Records provided START
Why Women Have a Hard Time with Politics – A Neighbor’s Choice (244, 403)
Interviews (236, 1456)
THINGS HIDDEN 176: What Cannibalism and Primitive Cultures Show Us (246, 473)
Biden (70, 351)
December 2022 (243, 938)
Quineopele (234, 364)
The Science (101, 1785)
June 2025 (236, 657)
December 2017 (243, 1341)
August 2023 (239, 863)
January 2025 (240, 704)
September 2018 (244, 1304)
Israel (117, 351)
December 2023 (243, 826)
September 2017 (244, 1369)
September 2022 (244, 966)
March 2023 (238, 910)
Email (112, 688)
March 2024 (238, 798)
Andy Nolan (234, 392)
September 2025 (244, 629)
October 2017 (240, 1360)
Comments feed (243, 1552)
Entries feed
Records provided END
Problem to work on: Every line of the data above that includes "September" should be listed.

Solution for this task:
September 2018 (244, 1304)
September 2017 (244, 1369)
September 2022 (244, 966)
September 2025 (244, 629)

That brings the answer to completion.